Handling Issues Some of the things that affect handling, such as pickup shoe tension, chassis height and tire grip have already been discussed. You should remember that anything that can cause a vibration can upset the car. Vibrations from loose armatures gears and axles, out of balance armatures, bent axles, poorly meshing gears and out of round tires and wheels can all cause problems. Leaving the body screws loose can help to damp out vibrations. The amount of noise that a car makes can tell you a lot. If you run on regular sectional track the noise that the pickup shoes make when the cars cross the joints tend to mask more subtle noises. If a car is noisy there has to be something that can be improved. Sometimes it is hard for the novice, or even the experienced racer for that matter, to tell whether a car's poor performance is due to handling issues or just the lack of power. A better handling car can get a good run going coming off of a corner that makes it look like it is faster in a straight line. If you are starting to get passed after you are half way down a long straight you probably need more power. The type of track that you run on can affect the way that you set up your cars. There are three types of HO tracks. First there is common set type sectional track, then there is aftermarket sectional track, such as MaxTrax and WizTrackz and finally there are continuous rail tracks like Bucktracks, Brad's Tracks and TKO. Regular sectional track has a lot of joints, some of those might be mismatched. The rail height may be different from section to section and the track surface can be warped. Aftermarket sectional tracks have far fewer joints to cause problems and the joints are easier to match up because of the way that they join together. Continuous rail tracks usually only have the few joints that are necessary to make it possible to break the track down for shipping. If a car handles well on sectional track it should also work well on a smoother type of track, but the opposite is not always true.

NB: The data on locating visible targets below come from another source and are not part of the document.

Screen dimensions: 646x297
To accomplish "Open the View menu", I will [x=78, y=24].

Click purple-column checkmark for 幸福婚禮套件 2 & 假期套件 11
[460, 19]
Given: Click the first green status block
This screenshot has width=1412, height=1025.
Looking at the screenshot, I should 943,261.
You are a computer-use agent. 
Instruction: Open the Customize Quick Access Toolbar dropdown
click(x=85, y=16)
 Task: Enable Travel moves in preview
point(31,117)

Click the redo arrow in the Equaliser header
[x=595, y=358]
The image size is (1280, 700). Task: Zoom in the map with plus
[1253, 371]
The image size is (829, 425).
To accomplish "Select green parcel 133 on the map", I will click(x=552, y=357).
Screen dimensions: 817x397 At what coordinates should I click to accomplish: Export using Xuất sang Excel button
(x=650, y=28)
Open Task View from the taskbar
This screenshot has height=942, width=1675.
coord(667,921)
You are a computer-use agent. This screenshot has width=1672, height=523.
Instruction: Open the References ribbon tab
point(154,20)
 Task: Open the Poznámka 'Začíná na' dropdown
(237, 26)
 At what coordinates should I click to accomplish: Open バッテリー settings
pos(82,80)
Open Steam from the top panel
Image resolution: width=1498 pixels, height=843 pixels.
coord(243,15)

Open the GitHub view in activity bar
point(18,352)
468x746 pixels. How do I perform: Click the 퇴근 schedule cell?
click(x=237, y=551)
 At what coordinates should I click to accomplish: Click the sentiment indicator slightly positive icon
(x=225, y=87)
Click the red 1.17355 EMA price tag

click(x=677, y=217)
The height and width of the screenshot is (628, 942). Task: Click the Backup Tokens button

General Maintenance Your cars need to be kept clean, inspect the axles for hair and lint that can get wrapped around them and cause extra drag. Remove the armature/gear plate assembly and wipe out the chassis floor. If oil has gotten on the motor brushes or the commutator it must be removed. The exploded view at the beginning of this article shows the two places that must be oiled, the hole for the lower end of the armature shaft is the really critical spot. Failure to oil that spot will result in the dreaded T-Jet squeak of death that causes your car to slow to a crawl. Do not over oil that spot, excess oil will get on the motor brushes and slow the car. The axles can be oiled where they pass through the chassis along with the cluster gear shaft. A little oil on the idler gear post will not hurt. In all cases apply oil sparingly. If you get too much oil on the top gears the car will run a little slower than usual until it slings off. For the most part T-Jets do not need grease, it can get between the gear teeth, attract dirt and cause extra drag.

Tools

Items that I consider to be essential are marked in red.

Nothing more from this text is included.